1. 1. Human serum insulin-like activity (ILA) measured by the rat adipose tissue assay is only partially neutralized by anti-insulin serum. Since the portionot suppressed by anti-insulin serum (non-suppressible ILA) represents the major part of serum ILA, it seemed of importance to investigate its physiochemical properties, 2. 2. The molecular weight of non-suppressible ILA in serum as estimated by gel filtration was between 70 000 and 150 000. On paper electrophoresis it migrated with the α 2- and β-globulins. 3. 3. A purified material containing 1775 μU non-suppressible ILA per mg was obtained from human plasma by a modified Cohn fractionation procedure followed by extraction in acidic ethanol and by gel filtration. 4. 4. Paper electrophoresis separated the purified material into two components, a basic protein devoid of non-suppressible ILA and a β-globulin containing all the non-suppressible ILA. 5. 5. No insulin A-chain was found in purified non-suppressible ILA by paper electrophoresis in 20% formic acid. 6. 6. Purified non-suppressible ILA was heat stable (80°).
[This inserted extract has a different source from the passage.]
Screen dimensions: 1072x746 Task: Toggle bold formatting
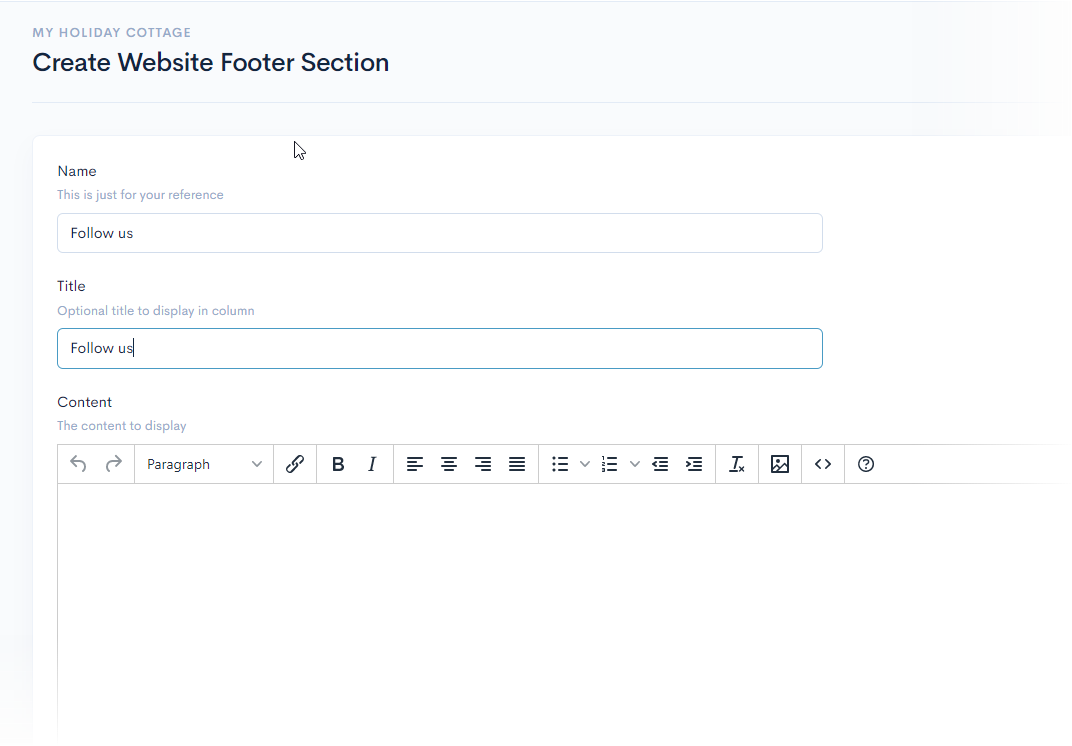click(338, 464)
It was inactivated by alkali and by reduced glutathione. 7. 7. Gel filtration revealed that at neutral pH non-suppressible ILA formed aggregates of different size, which in 5M acetic acid dissociated into one uniform species of molecules with a molecular weight between 6000 and 10 000. 8. 8. The identity of the purified non-suppressible ILA with that present in native serum has not yet been proved.